Geographic Expansion Roadmap

Key states targeted for farmer network scale-up post Series A

Andhra Pradesh
Lead
Odisha
Core
West Bengal
Growing

NABVENTURES and the AgriSURE Fund

The lead investor, NABVENTURES — the venture capital arm of NABARD (National Bank for Agriculture and Rural Development) — has been an active backer of agri-tech and rural innovation in India. Its AgriSURE Fund (Agriculture and Rural Startup Fund for Entrepreneurship) specifically targets early and growth-stage startups that address systemic challenges in India's primary sector. Aquapulse's focus on smallholder aquaculture income, technology inclusion, and rural supply chain integration aligns closely with the fund's investment thesis.

The backing from a NABARD-affiliated entity also holds strategic significance beyond capital. It signals regulatory goodwill, opens doors to government partnership programmes, and lends credibility that can accelerate farmer onboarding — a notoriously trust-sensitive process in rural markets.

Market Outlook: Why Aquaculture Tech Is Having Its Moment

India's seafood exports exceeded $7 billion in FY2023, with shrimp alone accounting for over 70% of export value. Yet productivity per hectare in Indian fish farming remains well below global benchmarks. The convergence of rising domestic protein consumption, growing export demand, and declining wild catch volumes creates a compelling structural case for intensified, technology-assisted aquaculture.

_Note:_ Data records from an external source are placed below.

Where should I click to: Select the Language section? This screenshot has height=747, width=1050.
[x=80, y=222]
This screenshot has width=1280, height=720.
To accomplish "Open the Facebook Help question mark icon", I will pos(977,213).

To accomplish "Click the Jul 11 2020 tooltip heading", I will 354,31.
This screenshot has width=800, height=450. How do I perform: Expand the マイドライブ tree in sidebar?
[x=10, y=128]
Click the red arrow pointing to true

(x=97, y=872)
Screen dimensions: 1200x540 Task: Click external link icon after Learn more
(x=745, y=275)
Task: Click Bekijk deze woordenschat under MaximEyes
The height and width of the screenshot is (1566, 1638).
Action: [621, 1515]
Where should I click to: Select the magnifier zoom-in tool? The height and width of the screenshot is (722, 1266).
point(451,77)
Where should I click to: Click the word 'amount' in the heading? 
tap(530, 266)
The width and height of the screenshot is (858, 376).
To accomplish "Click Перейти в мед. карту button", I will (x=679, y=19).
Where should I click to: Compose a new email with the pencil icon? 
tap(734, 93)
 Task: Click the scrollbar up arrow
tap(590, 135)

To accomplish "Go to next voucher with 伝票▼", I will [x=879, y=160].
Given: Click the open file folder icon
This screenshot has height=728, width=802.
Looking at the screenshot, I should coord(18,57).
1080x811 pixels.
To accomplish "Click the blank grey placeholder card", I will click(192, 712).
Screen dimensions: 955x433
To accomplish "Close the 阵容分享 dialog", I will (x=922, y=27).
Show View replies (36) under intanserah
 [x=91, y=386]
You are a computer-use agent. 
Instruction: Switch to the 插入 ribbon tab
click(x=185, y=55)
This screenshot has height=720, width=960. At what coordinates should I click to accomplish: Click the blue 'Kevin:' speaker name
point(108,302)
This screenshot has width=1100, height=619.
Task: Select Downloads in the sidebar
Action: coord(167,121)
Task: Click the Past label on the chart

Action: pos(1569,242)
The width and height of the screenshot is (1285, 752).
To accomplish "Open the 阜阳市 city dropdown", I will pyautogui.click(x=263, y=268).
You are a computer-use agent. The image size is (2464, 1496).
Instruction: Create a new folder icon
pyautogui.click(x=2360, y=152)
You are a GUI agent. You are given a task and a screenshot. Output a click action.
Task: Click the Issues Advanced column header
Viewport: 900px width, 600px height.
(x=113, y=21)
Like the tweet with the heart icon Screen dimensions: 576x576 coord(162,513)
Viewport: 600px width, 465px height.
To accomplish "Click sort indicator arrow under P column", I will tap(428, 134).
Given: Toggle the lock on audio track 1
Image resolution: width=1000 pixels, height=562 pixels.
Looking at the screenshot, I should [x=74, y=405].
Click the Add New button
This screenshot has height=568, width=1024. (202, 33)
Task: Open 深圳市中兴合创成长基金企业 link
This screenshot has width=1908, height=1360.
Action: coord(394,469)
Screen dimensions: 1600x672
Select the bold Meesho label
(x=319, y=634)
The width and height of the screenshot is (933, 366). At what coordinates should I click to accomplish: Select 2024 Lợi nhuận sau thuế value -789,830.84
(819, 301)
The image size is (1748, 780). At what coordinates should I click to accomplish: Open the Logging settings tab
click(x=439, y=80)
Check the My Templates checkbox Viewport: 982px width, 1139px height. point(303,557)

Startups like Aquapulse, Eruvaka Technologies, and eFishery (in Indonesia) are capitalising on this shift — using sensors, machine learning, and platform business models to extract efficiency from an age-old industry.

With its Series A now anchored, Aquapulse is well-positioned to become one of the defining platforms of India's aquaculture modernisation story. The next 18 to 24 months — focused on farmer scale-up, processing infrastructure, and deepening its tech moat — will be decisive in establishing whether it can convert its early traction into durable market leadership.